For Maryland to prevail in its interpretation, at the very least the endorsement should have included language stating that the policy coverage was limited to a specific project. This could have been clearly stated either in the endorsement or the policy language itself, including the definition section which does not define "project." When the insurer tacks onto the name and address an obscure reference to the primary insured's business description, such a reference does not adequately inform an additional insured of the potential limitation. Therefore, it is not a policy limitation.

The language of an insurance policy is to be construed in accordance with the principle that the test is not what the insurer intended its words to mean but what a reasonable person in the position of the insured would have understood them to mean. Wilson v. Hawkeye Cas. Co., 67 Wyo. 141, 215 P.2d 867, at 873-74 (Wyo. 1950). If Maryland wished the policy to be so limited it was well within its power to do so with clear and specific language.

Also, Maryland's argument is diminished by the fact that endorsement pages, which serve the identical purpose of indemnifying Platte and Marathon, actually use different language. On Marathon's endorsement page, the word "project" is not used at all, and instead SSI's type of work is merely referenced by "RE:."

In the final analysis, Maryland cannot ignore that these references appear in the "name or organization" column and not at some separate location in the endorsement or policy that references the effect or purpose of these words to which a limitation would attach. It is not that an insurer cannot limit coverage to a specific work project, but that Maryland failed to do so in the policy at issue in this case.

This court concludes that the business descriptions at issue do not by themselves act as a policy limitation upon the insured in the absence of a greater explanation resting elsewhere in the policy.


While the policy contains an express exclusion as to coverage for employees of the insured, there is an exception for "temporary" employees that are furnished to the insured as seasonal workers. Justis Berg was a high school student who was hired for summer work. Maryland does not dispute that Berg's employment falls within the definition of a temporary worker. However, Maryland does dispute whether Marathon can avail itself of this exception to the employee exclusion because of the express definition of a temporary worker, which reads:

"Temporary worker" means a person who is furnished to you to substitute for a permanent "employee" on leave or to meet seasonal or short-term workload conditions.
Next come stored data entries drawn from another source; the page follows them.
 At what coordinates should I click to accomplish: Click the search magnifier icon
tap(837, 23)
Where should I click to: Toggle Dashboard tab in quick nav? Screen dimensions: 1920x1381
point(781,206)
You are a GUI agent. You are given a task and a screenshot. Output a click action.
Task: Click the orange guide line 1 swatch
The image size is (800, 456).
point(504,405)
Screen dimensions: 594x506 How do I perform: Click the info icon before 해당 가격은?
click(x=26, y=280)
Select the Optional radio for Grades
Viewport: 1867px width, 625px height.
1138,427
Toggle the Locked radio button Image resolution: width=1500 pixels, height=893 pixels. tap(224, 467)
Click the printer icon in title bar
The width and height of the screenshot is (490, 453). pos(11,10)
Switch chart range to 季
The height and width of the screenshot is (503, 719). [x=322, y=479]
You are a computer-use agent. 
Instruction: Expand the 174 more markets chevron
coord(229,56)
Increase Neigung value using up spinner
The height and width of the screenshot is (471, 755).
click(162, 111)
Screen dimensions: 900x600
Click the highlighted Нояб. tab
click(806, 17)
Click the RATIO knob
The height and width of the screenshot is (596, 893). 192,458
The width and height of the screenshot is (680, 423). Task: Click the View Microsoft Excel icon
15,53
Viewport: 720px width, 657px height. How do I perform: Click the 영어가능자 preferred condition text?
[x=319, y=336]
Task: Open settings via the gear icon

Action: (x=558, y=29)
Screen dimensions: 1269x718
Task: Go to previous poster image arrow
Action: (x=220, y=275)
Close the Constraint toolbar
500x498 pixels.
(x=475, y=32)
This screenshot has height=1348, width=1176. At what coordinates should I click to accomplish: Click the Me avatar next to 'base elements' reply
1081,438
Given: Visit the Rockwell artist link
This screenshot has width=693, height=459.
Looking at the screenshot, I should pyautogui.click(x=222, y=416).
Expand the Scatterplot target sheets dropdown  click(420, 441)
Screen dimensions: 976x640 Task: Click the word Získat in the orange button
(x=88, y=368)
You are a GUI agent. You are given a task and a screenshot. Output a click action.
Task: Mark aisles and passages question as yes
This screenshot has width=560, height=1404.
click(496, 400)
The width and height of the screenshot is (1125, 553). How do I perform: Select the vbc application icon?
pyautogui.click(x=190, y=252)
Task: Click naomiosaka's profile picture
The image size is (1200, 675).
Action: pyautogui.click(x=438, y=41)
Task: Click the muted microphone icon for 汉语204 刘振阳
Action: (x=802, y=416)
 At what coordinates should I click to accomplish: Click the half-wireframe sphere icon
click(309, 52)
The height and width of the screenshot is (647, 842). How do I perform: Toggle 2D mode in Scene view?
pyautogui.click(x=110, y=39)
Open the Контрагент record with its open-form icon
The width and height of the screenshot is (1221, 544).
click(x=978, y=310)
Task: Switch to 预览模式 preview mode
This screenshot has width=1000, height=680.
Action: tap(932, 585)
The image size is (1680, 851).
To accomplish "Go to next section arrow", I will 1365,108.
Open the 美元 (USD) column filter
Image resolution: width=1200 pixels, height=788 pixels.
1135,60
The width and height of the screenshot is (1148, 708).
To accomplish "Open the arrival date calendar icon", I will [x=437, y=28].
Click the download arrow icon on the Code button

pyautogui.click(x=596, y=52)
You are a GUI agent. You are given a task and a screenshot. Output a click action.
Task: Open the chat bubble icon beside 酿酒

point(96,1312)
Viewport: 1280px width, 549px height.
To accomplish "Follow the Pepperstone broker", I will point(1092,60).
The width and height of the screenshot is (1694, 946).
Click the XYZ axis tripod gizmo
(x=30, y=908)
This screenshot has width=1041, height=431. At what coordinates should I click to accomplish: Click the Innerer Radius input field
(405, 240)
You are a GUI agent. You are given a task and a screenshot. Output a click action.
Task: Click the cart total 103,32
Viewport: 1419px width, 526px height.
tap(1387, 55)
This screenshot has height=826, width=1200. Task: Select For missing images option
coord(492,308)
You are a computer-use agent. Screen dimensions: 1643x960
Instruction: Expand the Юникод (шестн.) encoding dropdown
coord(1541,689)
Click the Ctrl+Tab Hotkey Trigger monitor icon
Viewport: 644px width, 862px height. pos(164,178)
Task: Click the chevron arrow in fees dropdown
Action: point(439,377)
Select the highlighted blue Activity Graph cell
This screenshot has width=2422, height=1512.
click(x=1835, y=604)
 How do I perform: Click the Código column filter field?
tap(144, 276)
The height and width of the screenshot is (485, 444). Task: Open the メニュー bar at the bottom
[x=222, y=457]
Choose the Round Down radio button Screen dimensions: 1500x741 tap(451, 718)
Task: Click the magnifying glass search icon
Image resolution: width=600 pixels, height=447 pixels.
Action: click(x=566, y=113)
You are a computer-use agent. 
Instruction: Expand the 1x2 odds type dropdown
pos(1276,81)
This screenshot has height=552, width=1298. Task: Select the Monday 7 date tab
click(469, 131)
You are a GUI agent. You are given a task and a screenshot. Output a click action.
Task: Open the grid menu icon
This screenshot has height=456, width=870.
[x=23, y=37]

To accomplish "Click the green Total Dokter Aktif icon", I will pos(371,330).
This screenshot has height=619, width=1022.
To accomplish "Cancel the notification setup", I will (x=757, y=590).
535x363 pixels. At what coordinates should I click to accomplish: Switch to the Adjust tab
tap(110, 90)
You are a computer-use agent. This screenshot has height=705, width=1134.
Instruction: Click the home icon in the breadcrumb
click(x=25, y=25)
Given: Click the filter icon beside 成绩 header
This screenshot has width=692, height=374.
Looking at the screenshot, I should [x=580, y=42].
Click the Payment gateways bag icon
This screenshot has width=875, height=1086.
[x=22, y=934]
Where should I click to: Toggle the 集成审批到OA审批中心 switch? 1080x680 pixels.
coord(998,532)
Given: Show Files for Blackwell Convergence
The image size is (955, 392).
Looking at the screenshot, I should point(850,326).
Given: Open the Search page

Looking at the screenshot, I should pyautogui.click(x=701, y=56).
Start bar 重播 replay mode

Def.'s Ex. 4, p. 93, (underlined emphasis added).

Maryland argues that the exception's use of the word "you" should not apply to Marathon because it is only an "additional insured" and not a "Named Insured." According to Maryland, the CGL policy distinguishes between SSI as a Named Insured and Marathon and Platte who are only "additional insured." The justification for Maryland's contention comes from the wording at the second paragraph of the CGL policy, which reads:

Throughout this policy the words "you" and "your" refer to the Named Insured shown in the Declarations, and any other person or organization qualifying as a Named Insured under this policy. The words "we," "us" and "our" refer to the company providing this insurance.
Id. at 82.

Maryland argues that Marathon and Platte are not "Named Insureds" and therefore cannot be considered "you." As such, since the temporary worker exception to the employee exclusion uses the term "you," Maryland believes it does not apply to additional insureds.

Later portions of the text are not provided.